7. Respetar sus derechos como lector. Daniel Pennac, en su libro “Como una novela”, expone los diez derechos del lector, entre los que destacaría en estas edades el derecho a leer lo que le guste (aunque no sea de gran calidad literaria), el derecho a no terminar un libro (¿tú acabas una novela que te aburre?), el derecho a saltarse páginas, a leer en voz alta y a callarnos (¿a tí te gusta que te pregunten qué has entendido del libro que estás leyendo?).
8. Acompañarlos a las librerías a ver libros. Afortunadamente, cada vez hay más libros atractivos para los niños y más librerías especializadas para ellos o con secciones de literatura infantil y juvenil. Siempre respetando sus derechos conviene llevarlos de vez en cuando a ver libros, aunque no siempre compren. Tienen, como nosotros, el derecho a no comprar y nosotros la obligación de respetarlo. Pero es muy bueno que miren y desarrollen su curiosidad.
9. Animarlos a escribir. Siempre que escribimos, necesariamente leemos. Por eso los niños que tienen dificultades para leer, si escriben a sus amigos en verano, confeccionan notas, hacen rótulos en su habitación, etc., están leyendo y desarrollando su capacidad para leer más deprisa y con menos esfuerzo.
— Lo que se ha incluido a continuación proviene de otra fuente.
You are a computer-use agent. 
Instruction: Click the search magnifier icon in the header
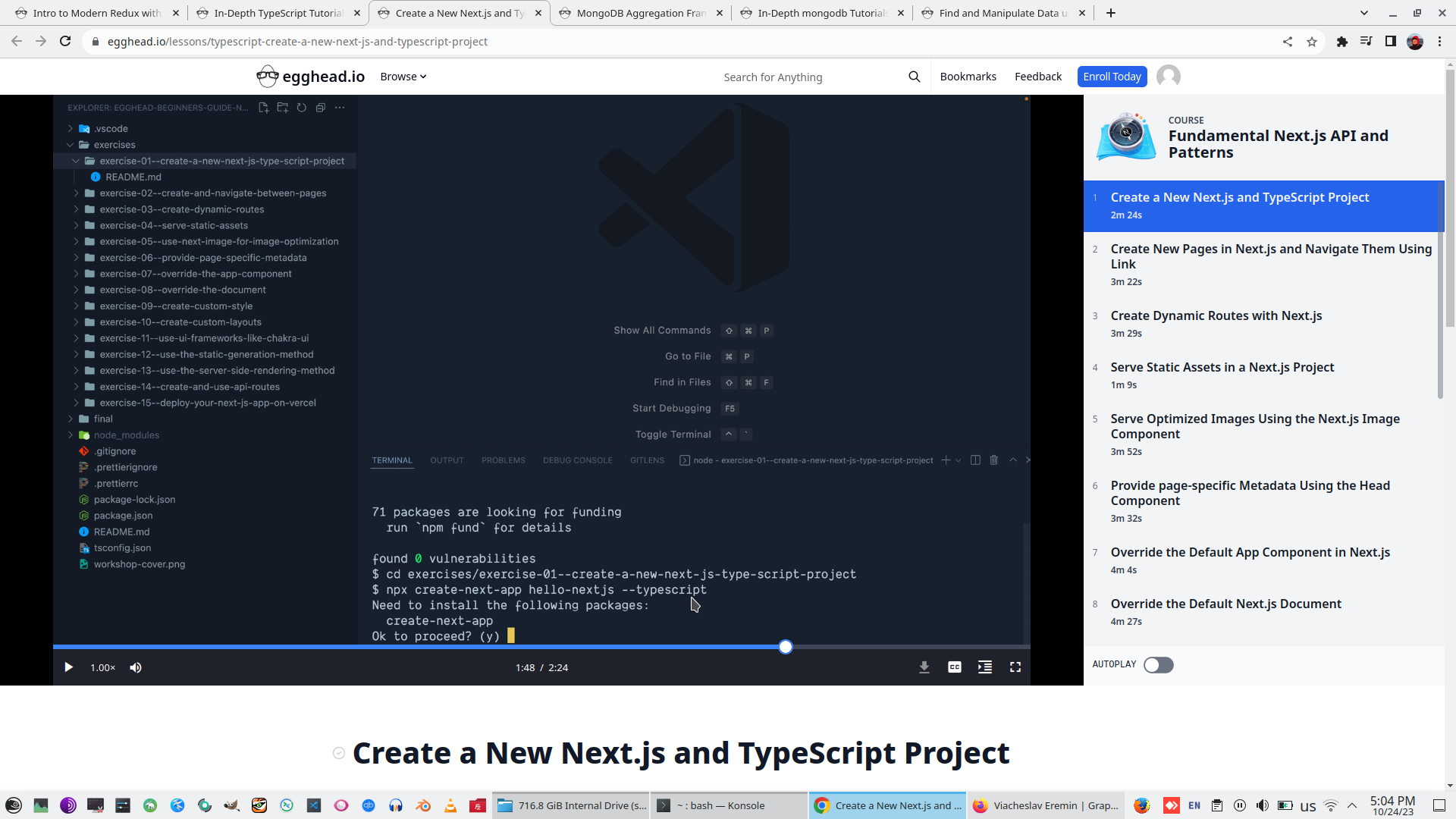point(914,77)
Mover la voluntad de tu hijo hacia la lectura requiere, como todo en educación, que estas técnicas y otras que tú te puedes inventar, las apliques con sentido común y con amor. Sentido común para elegir el momento más adecuado para llevarlas a cabo, respetando sus derechos como lector, y amor para comprender sus intereses, y solidarizarse con sus dificultades.
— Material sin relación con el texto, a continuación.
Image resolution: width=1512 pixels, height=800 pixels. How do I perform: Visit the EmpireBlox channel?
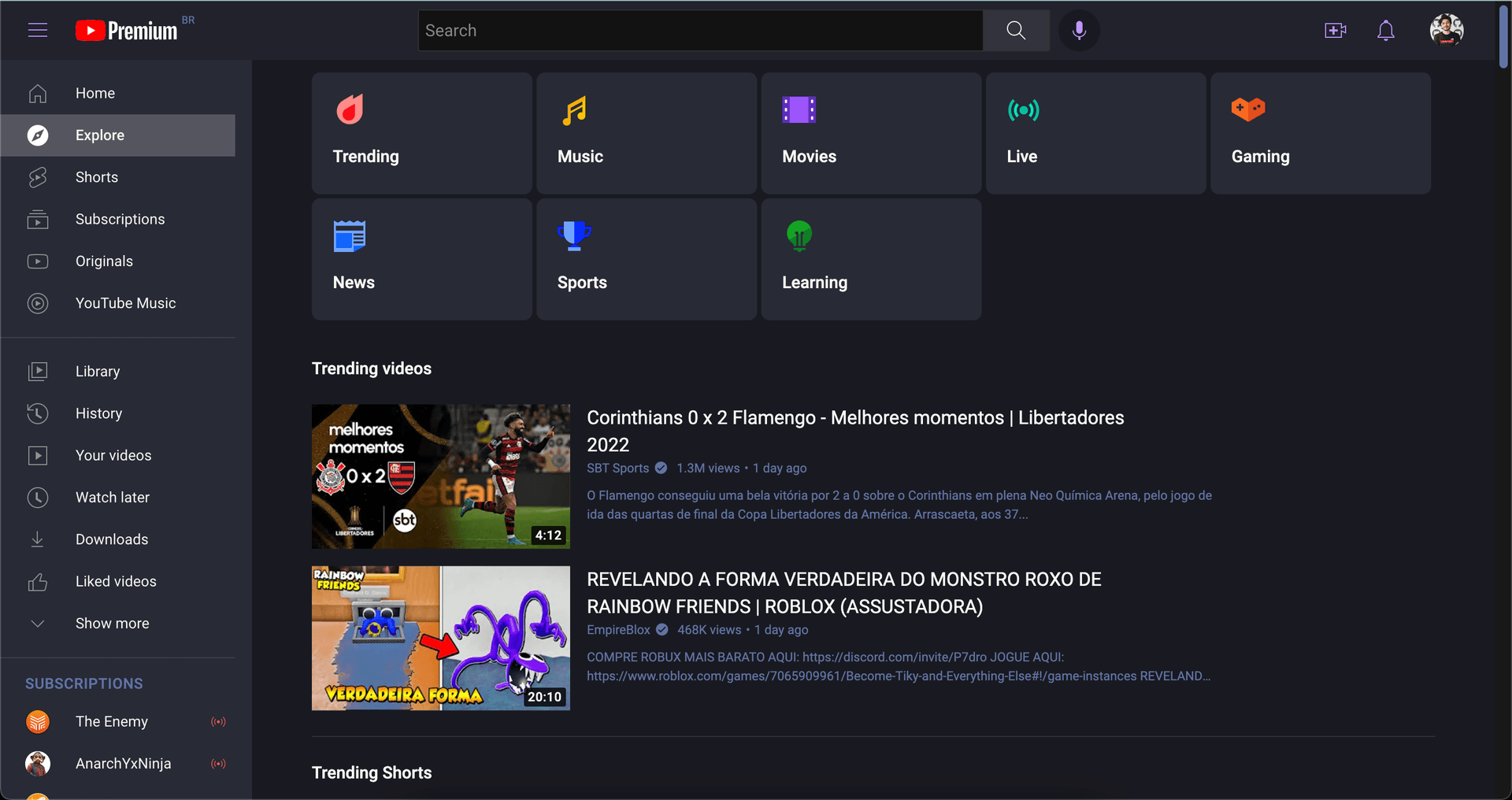[x=619, y=630]
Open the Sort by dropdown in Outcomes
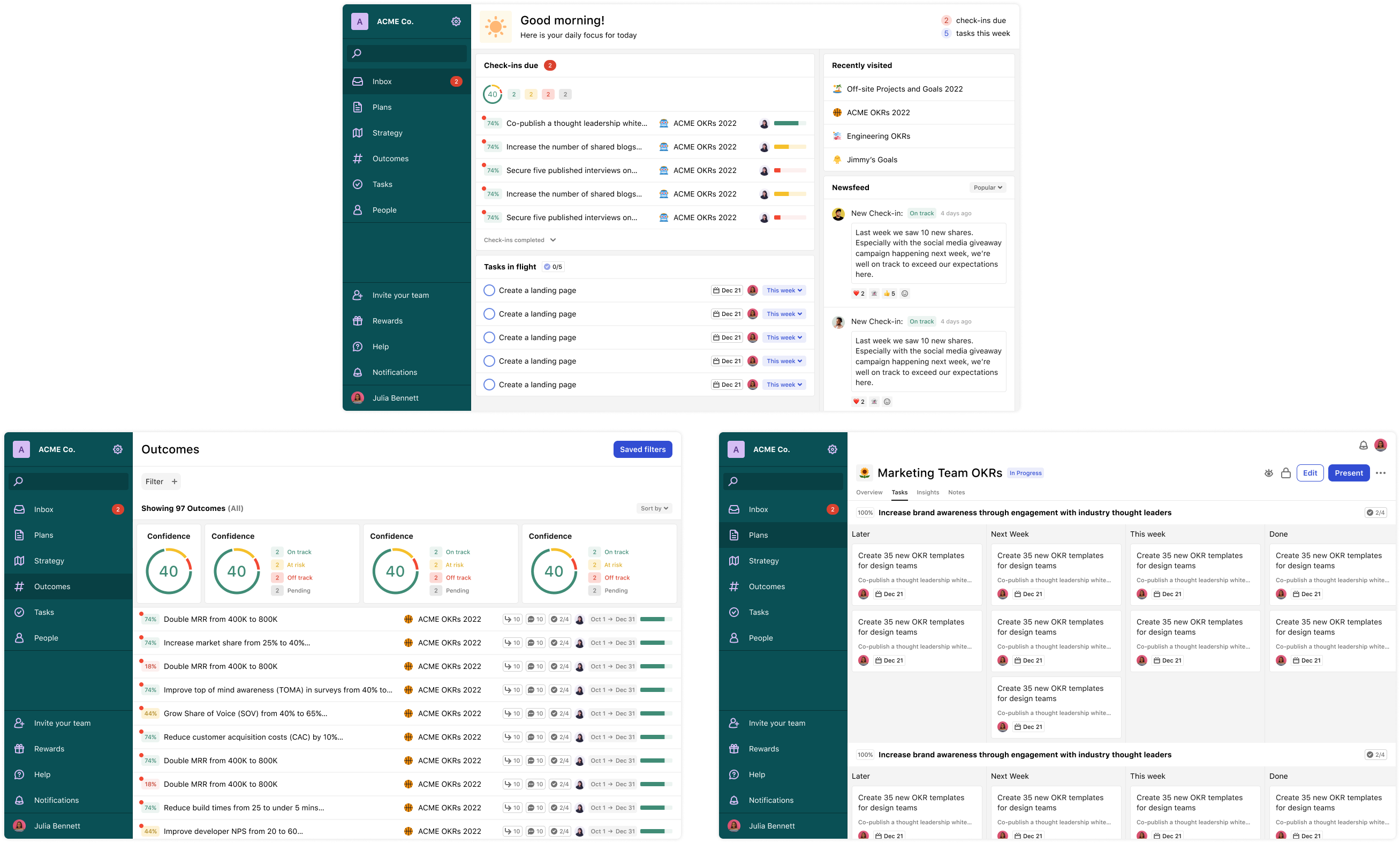Image resolution: width=1400 pixels, height=843 pixels. click(x=654, y=508)
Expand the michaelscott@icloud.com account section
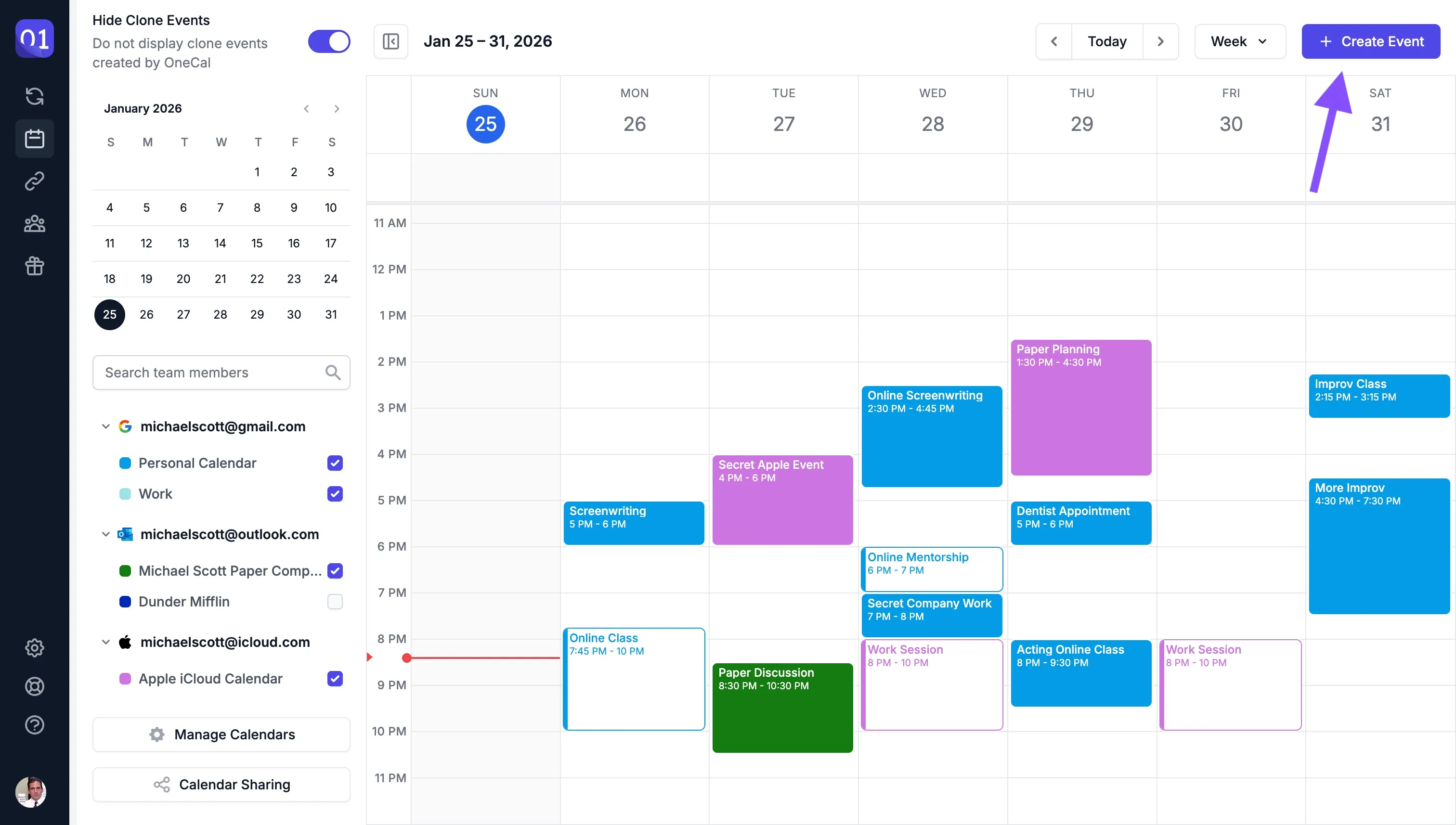 tap(105, 642)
¡Ah! Y por último una sugerencia cariñosa. Si no tienes tiempo para leer, como es lógico, acércate a la librería de tu barrio, compra el libro de Pennac, y empieza por leer el capítulo 49 en las páginas 120 y 121. Ya me dirás tu opinión después ¿Vale?
Pablo Pascual Sorribas
Maestro, licenciado en Historia y en Logopedia.